C'est comme si, du jour au lendemain, un boulanger prisé se retrouvait sans client, et voyait passer tout le monde dans la rue avec une baguette"
Le 8 mai, Aymeric Jungo vend 25 000 masques. Trois jours plus tard, le weekend passé, plus aucun. "C'est comme si, du jour au lendemain, un boulanger prisé se retrouvait sans client, et voyait passer tout le monde dans la rue avec une baguette". Aujourd'hui, il lui reste 50 000 masques en stocks, l'équivalent de 100 000 euros de trésorerie.
Jean-Luc Maniguet, PDG de Liste Rouge à Condé en Normandie et président de Normandie Habillement demeure circonspect face aux décisions gouvernementales. "L'Etat a pas mal poussé pour qu’on fabrique des masques, pour qu’on trouve des solutions, pour finalement acheter à l'étranger en grande quantité dès qu'il a pu".
Vers une loi interdisant le commerce des masques jetables ?
Selon lui, la décision du gouvernement d'obliger le port du masque ne changera pas la donne pour les fabricants de masques réutilisables. Un sentiment partagé par la quasi-totalité des entrepreneurs. La faute notamment au masques jetables venus d'Asie. "De la même manière qu'il y a un projet de loi pour interdire les couverts jetable, nous militons pour l’interdiction des masques jetables pour les entreprises qui n'ont pas de restrictions d'hygiène strictes. On ne nous fait plus de commandes parce que les grandes entreprises utilisent à foison le matériel jetable", plaide Barbara Juvin des Ateliers Grandis.
######
(EXERCICES À RÉALISER):
**A)** Reproduisez tout le passage de l'article sur les fabricants de masques, depuis « Vers une loi » jusqu'à « des Ateliers Grandis. ».
**B)** D'après l'article sur les fabricants de masques, combien de masques Aymeric Jungo a-t-il vendus le 8 mai ?
**C)** Rédigez la suite de l'article sur les fabricants de masques réutilisables à partir de sa dernière phrase.

(MATÉRIEL FOURNI):
######
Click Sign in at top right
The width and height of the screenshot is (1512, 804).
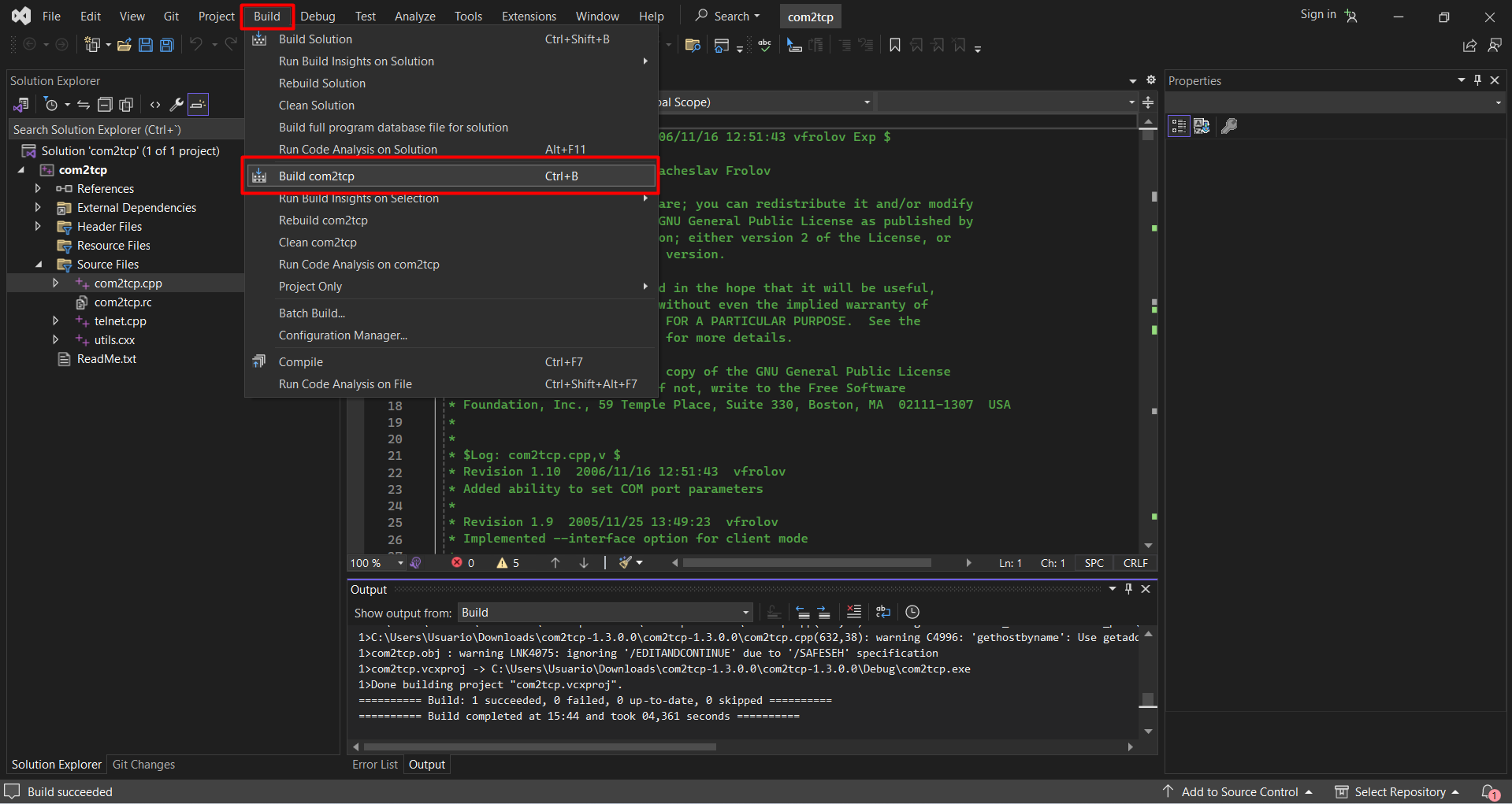1318,14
######
(RÉPONSES PAR EXERCICE):
**A)**
Vers une loi interdisant le commerce des masques jetables ?
Selon lui, la décision du gouvernement d'obliger le port du masque ne changera pas la donne pour les fabricants de masques réutilisables. Un sentiment partagé par la quasi-totalité des entrepreneurs. La faute notamment au masques jetables venus d'Asie. "De la même manière qu'il y a un projet de loi pour interdire les couverts jetable, nous militons pour l’interdiction des masques jetables pour les entreprises qui n'ont pas de restrictions d'hygiène strictes. On ne nous fait plus de commandes parce que les grandes entreprises utilisent à foison le matériel jetable", plaide Barbara Juvin des Ateliers Grandis.

**B)** 25 000 masques.

**C)**
Autre dirigeant manchois, Jean-Luc Hyver renchérit. "Il vaut mieux acheter un masque réutilisable qu'un jetable. D'une, c'est plus écologique, et de deux, ça fait tourner les entreprises en France et pas à l'autre bout du monde. De plus, quand on fait le calcul, on s'aperçoit que c'est plus économique : 70 cents pour un masque jetable contre environ 15 centimes par utilisation pour un masque lavable", explique le patron de la Tricoterie du Val de Saire, qui a été convié par l'Elysée à assister au défilé du 14 juillet.
Si certaines entreprises normandes ont choisi la prudence en ne produisant pas plus que leurs commandes, d'autres se retrouvent donc en difficulté, avec de nombreux stocks loin d'être écoulés. La situation est difficile à digérer pour des sociétés qui ont bien souvent oeuvré en premier lieu par solidarité, les dons précédant la vente. Avec cette nouvelle norme de protection imposé par l'Etat à partir de la semaine prochaine, elles espèrent désormais un retour d'ascenseur, qu'elles estiment bien légitime.